To answer these questions, we designed a miniature instrumented sphere (Smart Berry) to mimic a real blueberry fruit by recording all significant impacts as it passes through the harvesting process. The Smart Berry is essentially a data logger with accelerometers, internal power supply, memory, and microprocessor integrated into a 1-inch-diameter sphere cast in silicone rubber. Although various types of instrumented spheres have been developed and used for specific purposes in the past two decades, most have been used in impact evaluation of large fruit and vegetables, such as apples (Malus ×domestica), onions (Allium cepa), and potatoes (Solanum tuberosum), in the packing house, none has been used for small fruit because of their comparatively large size and weight. In contrast, the Smart Berry is only half the size and a fraction of the weight of the current smallest instrumented sphere available on the market, such as Impact Recording Device (Techmark, Lansing, MI).

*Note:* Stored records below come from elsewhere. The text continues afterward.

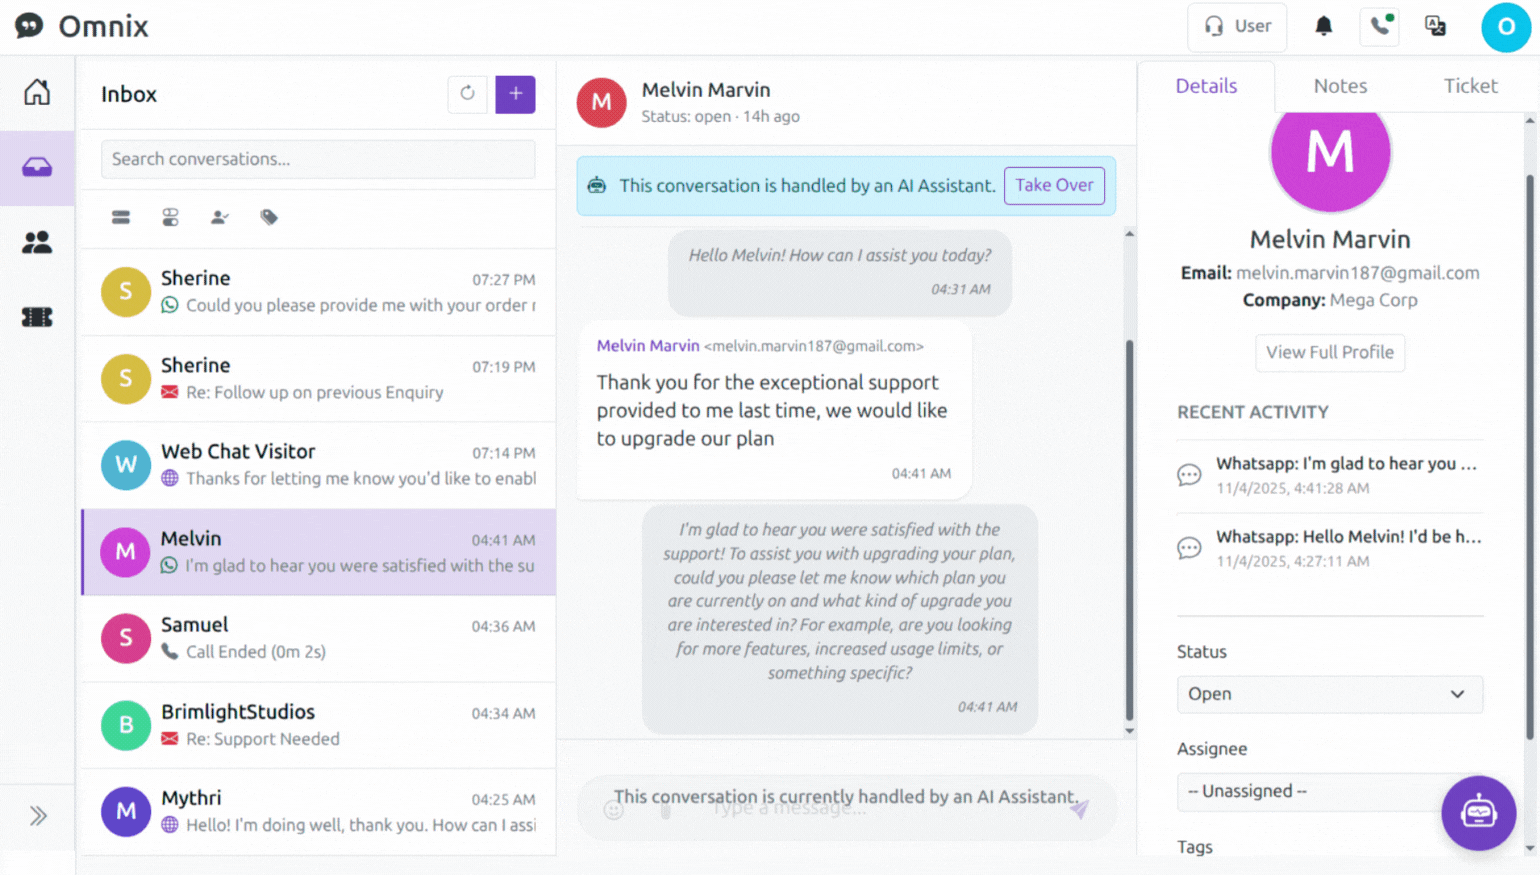Select the Inbox icon in the left sidebar

(x=36, y=167)
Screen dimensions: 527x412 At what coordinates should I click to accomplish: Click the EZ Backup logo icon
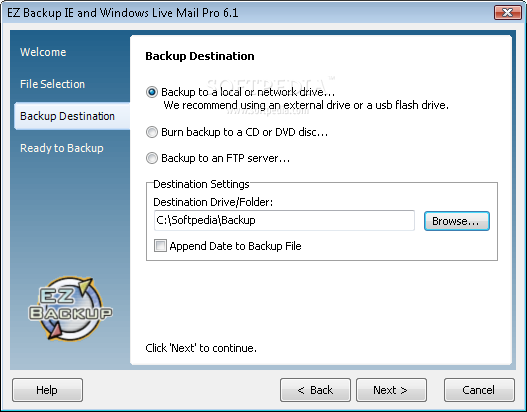pyautogui.click(x=70, y=308)
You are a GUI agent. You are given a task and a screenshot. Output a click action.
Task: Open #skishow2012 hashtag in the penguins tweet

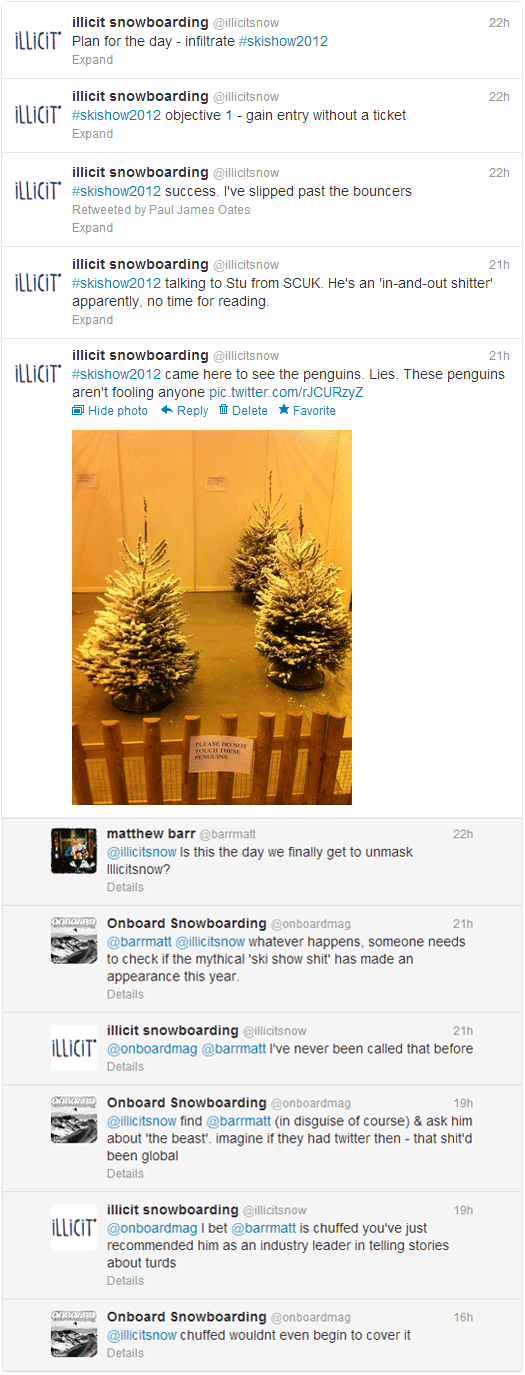(116, 374)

This paper summarizes the hardware and software of the instrumented sphere sensing system; its application in evaluating a rotary and a slapper harvester design; and how the impact data collected could be translated into fruit bruising rates for two SH blueberries (‘Scintilla’ and FL 05-528). Technical details of sensor design, development, and evaluation have been published in specialized papers (Yu et al., 2011a, 2011b, 2012).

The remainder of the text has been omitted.